An insight into the sequential order in 2D correlation spectroscopy using polymer transitions: Boltzmann Sigmoid, Gaussian Cumulative, Lorentz Cumulative, and Asymmetric Sigmoid. Findings in experiments and simulations

In this paper, we found the curves of infrared spectral intensity at specific wavenumbers of several polymer transitions can be accurately fitted by one of Boltzmann Sigmoid, Gaussian Cumulative, Lorentz Cumulative, or Asymmetric Sigmoid functions. These transitions include the melting of iPP, the Brill transition of PA66, the epoxy curing, the oxidation of SBS, and the melting of HDPE. These functions were obviously different from other important functions, which were earlier introduced into generalized 2D correlation spectroscopy, such as sinusoidal, exponential, and Lorentzian. The properties of the Boltzmann Sigmoid, Gaussian Cumulative, Lorentz Cumulative functions were studied using the simulated infrared spectra.

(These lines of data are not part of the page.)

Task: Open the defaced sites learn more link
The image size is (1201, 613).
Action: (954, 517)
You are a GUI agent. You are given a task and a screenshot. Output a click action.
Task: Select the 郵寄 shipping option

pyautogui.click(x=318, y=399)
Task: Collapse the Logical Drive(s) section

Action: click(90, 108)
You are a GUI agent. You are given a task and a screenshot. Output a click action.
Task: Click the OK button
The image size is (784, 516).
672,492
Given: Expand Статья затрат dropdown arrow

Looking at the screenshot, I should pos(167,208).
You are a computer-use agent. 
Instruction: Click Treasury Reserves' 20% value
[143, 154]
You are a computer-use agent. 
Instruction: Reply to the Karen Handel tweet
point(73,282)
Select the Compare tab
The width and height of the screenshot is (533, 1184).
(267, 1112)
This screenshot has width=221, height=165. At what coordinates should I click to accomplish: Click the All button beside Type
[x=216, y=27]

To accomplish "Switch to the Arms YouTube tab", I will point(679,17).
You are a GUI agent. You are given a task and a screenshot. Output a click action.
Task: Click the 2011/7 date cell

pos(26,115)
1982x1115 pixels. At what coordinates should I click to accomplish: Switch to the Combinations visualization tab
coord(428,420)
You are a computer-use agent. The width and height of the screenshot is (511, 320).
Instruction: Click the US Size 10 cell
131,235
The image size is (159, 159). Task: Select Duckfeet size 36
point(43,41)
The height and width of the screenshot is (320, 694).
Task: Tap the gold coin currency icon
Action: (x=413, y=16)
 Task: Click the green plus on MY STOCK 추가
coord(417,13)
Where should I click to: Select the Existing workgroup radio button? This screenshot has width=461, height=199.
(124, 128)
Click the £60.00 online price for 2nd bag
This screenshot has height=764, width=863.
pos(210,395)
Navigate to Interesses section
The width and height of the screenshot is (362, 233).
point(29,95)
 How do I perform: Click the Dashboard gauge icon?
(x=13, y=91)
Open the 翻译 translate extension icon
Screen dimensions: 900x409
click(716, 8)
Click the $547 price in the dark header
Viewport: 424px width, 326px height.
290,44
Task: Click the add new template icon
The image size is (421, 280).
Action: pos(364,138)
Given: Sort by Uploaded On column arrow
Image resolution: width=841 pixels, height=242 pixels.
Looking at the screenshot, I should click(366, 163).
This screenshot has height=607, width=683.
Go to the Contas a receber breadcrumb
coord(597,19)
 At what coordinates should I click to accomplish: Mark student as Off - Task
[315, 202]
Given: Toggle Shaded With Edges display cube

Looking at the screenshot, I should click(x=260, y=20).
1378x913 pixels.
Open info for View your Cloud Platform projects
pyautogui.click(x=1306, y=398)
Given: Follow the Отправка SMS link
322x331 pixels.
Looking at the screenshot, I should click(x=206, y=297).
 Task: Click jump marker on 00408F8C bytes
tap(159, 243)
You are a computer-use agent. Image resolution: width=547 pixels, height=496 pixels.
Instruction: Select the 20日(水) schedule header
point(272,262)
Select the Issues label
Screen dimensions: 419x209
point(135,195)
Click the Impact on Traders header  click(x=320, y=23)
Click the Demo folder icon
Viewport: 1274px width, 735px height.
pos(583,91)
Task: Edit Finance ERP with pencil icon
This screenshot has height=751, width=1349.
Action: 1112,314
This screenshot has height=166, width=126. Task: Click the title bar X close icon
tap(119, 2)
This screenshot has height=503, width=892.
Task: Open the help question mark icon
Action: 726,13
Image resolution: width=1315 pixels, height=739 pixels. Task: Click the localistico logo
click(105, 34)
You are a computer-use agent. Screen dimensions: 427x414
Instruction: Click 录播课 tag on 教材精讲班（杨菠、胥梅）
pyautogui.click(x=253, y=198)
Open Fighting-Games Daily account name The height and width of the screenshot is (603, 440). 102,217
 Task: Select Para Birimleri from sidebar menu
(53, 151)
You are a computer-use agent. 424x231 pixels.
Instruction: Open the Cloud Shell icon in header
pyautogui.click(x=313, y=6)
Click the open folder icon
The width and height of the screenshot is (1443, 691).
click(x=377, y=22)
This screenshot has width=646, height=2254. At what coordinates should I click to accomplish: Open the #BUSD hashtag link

The sequential order is only controlled by the parameter reflecting the center point location, while other parameter values have no relationship. The influences of the parameters in Asymmetric Sigmoid on the sequential order were also studied using the simulated IR spectra. Within the transition range, it was found the values of several waveform parameters co-determine the sequential order. We concluded that the MW2D or PCMW2D method should first be employed to determine a rational transition range before using 2D correlation infrared spectroscopy to study the mechanism of the polymer transitions. The clear physical meaning of the sequential order is the “earlier” or “later” of the transition points. As long as the experimental range (external perturbation) is wide enough and the data precision is good, the sequential order is absolutely reliable within the transition range. The results discussed throughout this paper have proven that the sequential order rules are absolutely correct. The content of the present study will solve the controversy on the sequential order rules to a large extent.